PATTERN Cited by 1 source

Config-driven DAG generation¶

Definition¶

Config-driven DAG generation is the platform pattern in which customers declare a pipeline with a high-level configuration file (JSON/YAML/SQL + metadata) and a platform-owned codegen step compiles the configuration into an orchestrator DAG (most often Airflow) that runs as a production pipeline. Customers never write DAG code themselves; the platform owns the DAG boilerplate — monitoring, data-quality gates, alerting, metadata tagging, retry policies — and the customer owns only feature- or dataset-specific logic (the query, the schedule, the ownership metadata).

Why the pattern exists¶

Directly hand-writing Airflow (or equivalent) DAGs for every pipeline in a large org fails on three axes:

Quality drift — different authors catch different error cases; some pipelines have data-quality gates, some don't; some tag the catalog, some don't.
Upgrade cost — changing DAG-level defaults (a new SLO metric, a new lineage hook, a new secret-fetch pattern) requires updating N hand-written DAGs, not updating one codegen template.
User-interface bloat — the average feature author doesn't know Airflow and doesn't want to; asking them to write Python operators slows iteration.

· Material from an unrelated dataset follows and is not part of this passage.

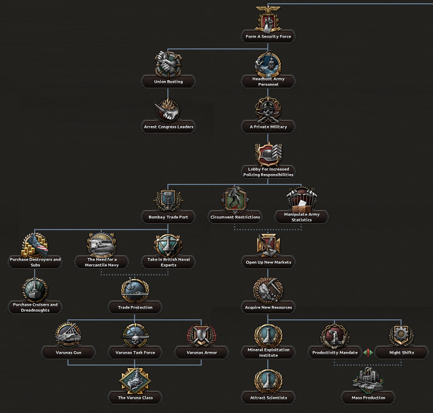433x413 pixels.
Task: Select the Attract Scientists label
Action: [268, 398]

Codegen inverts this: the platform's Airflow expertise becomes a compile target, not a tax on every pipeline author.

Typical shape¶

Customer writes two files:
A query / transformation (SQL, Spark SQL, Python fn).
A JSON config declaring: feature name, owner, schedule, urgency tier, versioning, data types, lineage hints.
A platform-owned cron / reconciler reads the configs from a known location (git repo, S3 prefix, config service).
For each config, it generates a fully-formed DAG — the DAG is production-ready out of the box: executes the query, integrates data-quality checks, writes to required sinks, publishes metadata to a discovery catalog, emits metrics.
Generated DAGs are deployed to the orchestrator (Airflow scheduler / Astronomer / managed service).

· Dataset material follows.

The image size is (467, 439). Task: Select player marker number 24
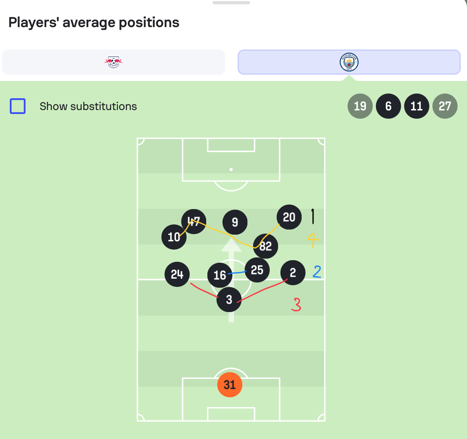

Lyft Feature Store instance¶

Named example from the 2026-01-06 Lyft Feature Store post:

Input: a SparkSQL query + JSON metadata config.
Codegen: "A Python cron service reads these configurations and automatically generates an Astronomer-hosted Airflow Directed Acyclic Graph (DAG). Crucially, these generated DAGs are production-ready out-of-the-box."
Generated-DAG responsibilities:
Executing the SparkSQL query to compute feature data.
Storing feature data to both offline (Hive) and online (dsfeatures) data paths.
Running integrated data-quality checks.
Compatibility for feature discovery — tagging Amundsen metadata.

Complementary development UX: Lyft's homegrown Kyte environment (an Airflow-local CLI) lets developers validate configs, test SQL runs, execute DAGs locally, and backfill historical dates before committing — so the codegen's quality tier is matched by a local iteration loop.

When to use it¶

Large org with many similar pipelines (hundreds of features, hundreds of ELT jobs, hundreds of model training runs).
The pipelines share a strong shape — same sinks, same quality gates, same metadata schema, same scheduling granularity.
The platform team can afford the codegen investment (the codegen is itself production-grade code that must keep up with Airflow-version changes, store-API changes, data-quality-gate evolution).

When not to use it¶

Pipelines have heterogeneous shape — each has its own operators, its own retries, its own alerts. Codegen becomes a straitjacket.
Only a handful of pipelines; the codegen investment is not amortised.
The DAG-author population is small and expert enough to hand-write DAGs productively.

systems/apache-airflow
systems/lyft-feature-store
concepts/feature-store
concepts/feature-discoverability
patterns/hybrid-batch-streaming-ingestion — codegen is the delivery mechanism for the batch lane in a hybrid ingestion design.

Seen in¶

sources/2026-01-06-lyft-feature-store-architecture-optimization-and-evolution — canonical named instance: SparkSQL + JSON → Python-cron- generated Astronomer Airflow DAGs with built-in data-quality + Amundsen tagging.